Chiloschista segawae is a species of leafless epiphytic or orchid that forms clumps with many radiating, flattened green roots. Up to fifteen, whitish green or yellow flowers are arranged along a pendulous flowering stem. It grows on trees in forest on Taiwan.

== Description ==
Chiloschista segawae is an epiphytic, leafless herb that forms clumps with many flattened greenish, photosynthetic roots up to 350 mm long radiating from inconspicuous stems. Between six and fifteen slightly fleshy, whitish green or yellow resupinate flowers are arranged along a pendulous flowering stem 50-150 mm long. The dorsal sepal is broadly elliptic, 3-5 mm long, 2.5-4 mm wide, the lateral sepals are broadly elliptic to egg-shaped, 4.5-6 mm long, 3.5-4 mm wide and the petals are elliptic, 4-6 mm long, 3.5-4 mm wide. The labellum is 5-6 mm long with three lobes. The side lobes are erect and the middle lobe is small with a sac-like base.
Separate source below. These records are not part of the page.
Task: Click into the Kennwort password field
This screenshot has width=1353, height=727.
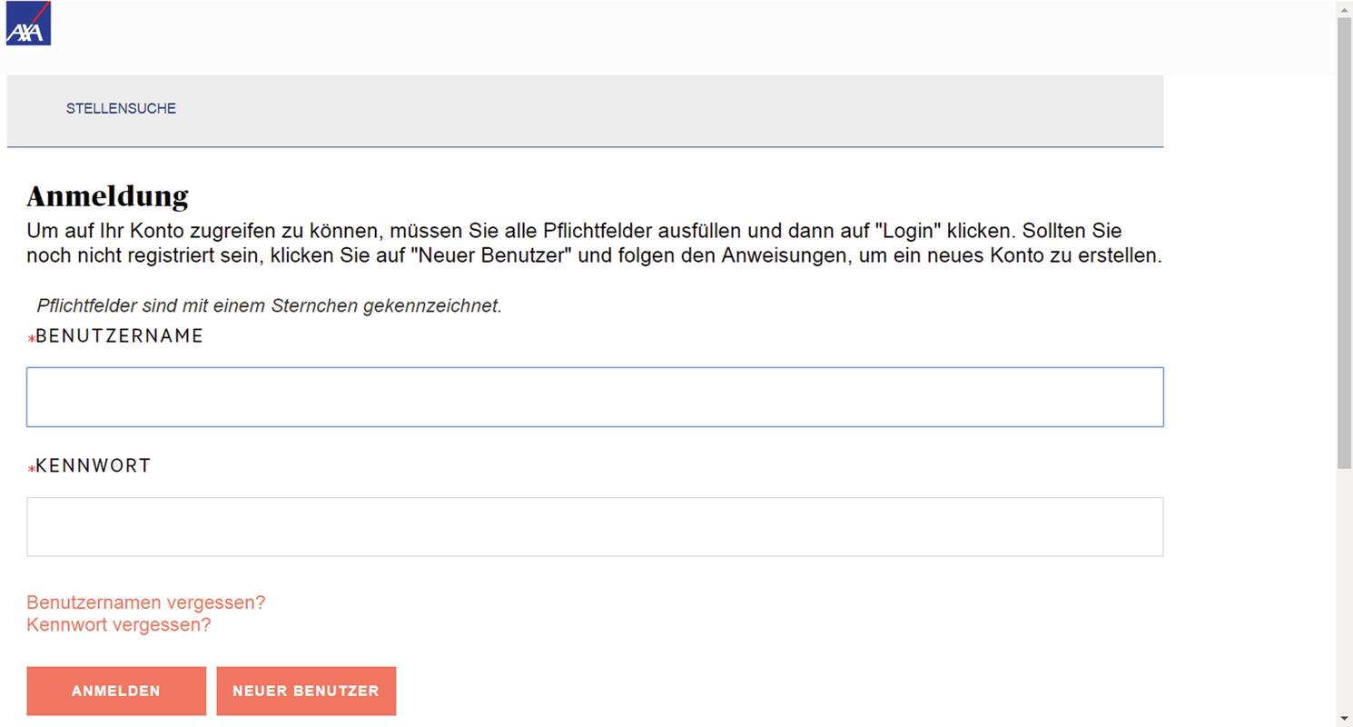Action: point(595,527)
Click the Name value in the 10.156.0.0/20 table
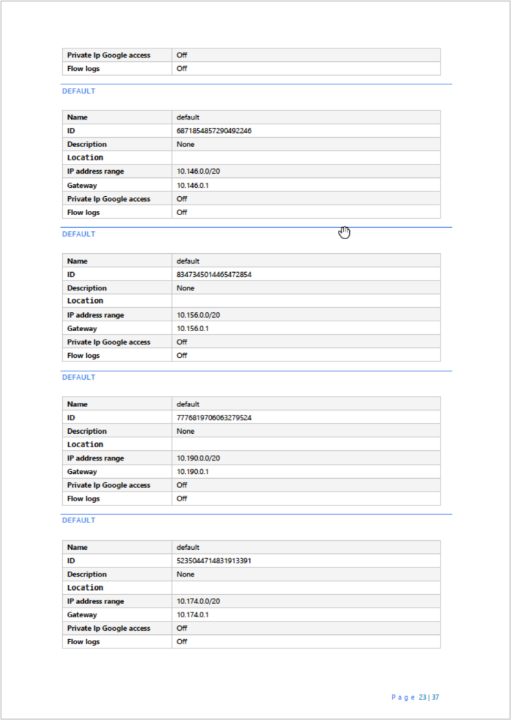511x720 pixels. click(188, 261)
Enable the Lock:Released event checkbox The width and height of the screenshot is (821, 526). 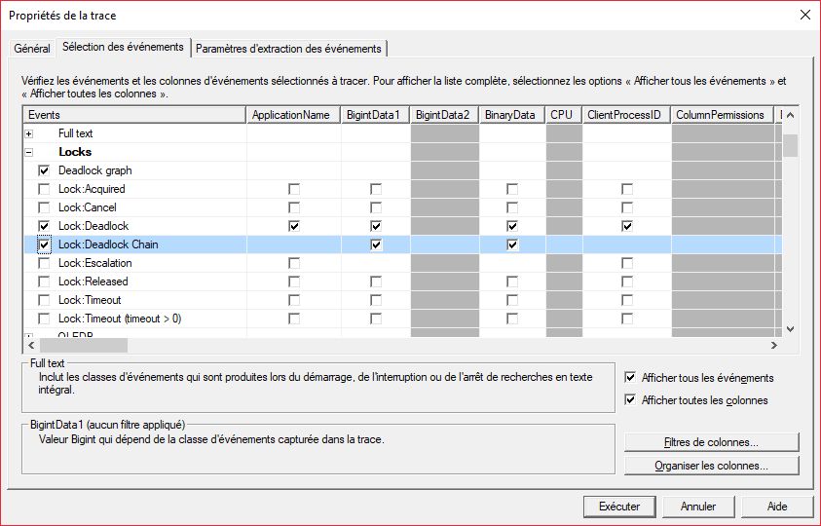coord(43,282)
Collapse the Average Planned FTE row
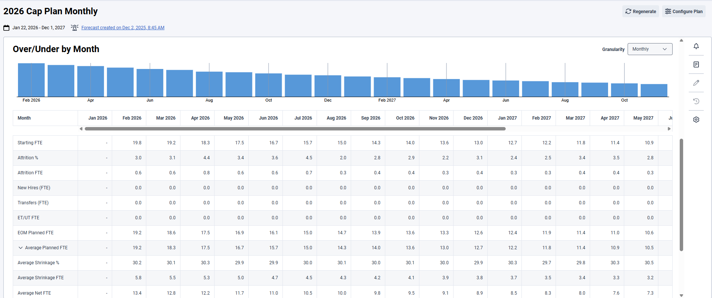 tap(21, 248)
Flowering occurs from April to May.

==Taxonomy and naming==
This orchid was first formally described in 1934 by Genkei Masamune who gave it the name Sarcochilus segawae and published the description in Transactions, Natural History Society of Formosa. In 1938, Masamune and Noriaki Fukuyama changed the name to Chiloschista segawae.

==Distribution and habitat==
Chiloschista segawae grows on the trunks of trees in the forests of southern Taiwan at altitudes of between 700 and 1000 m.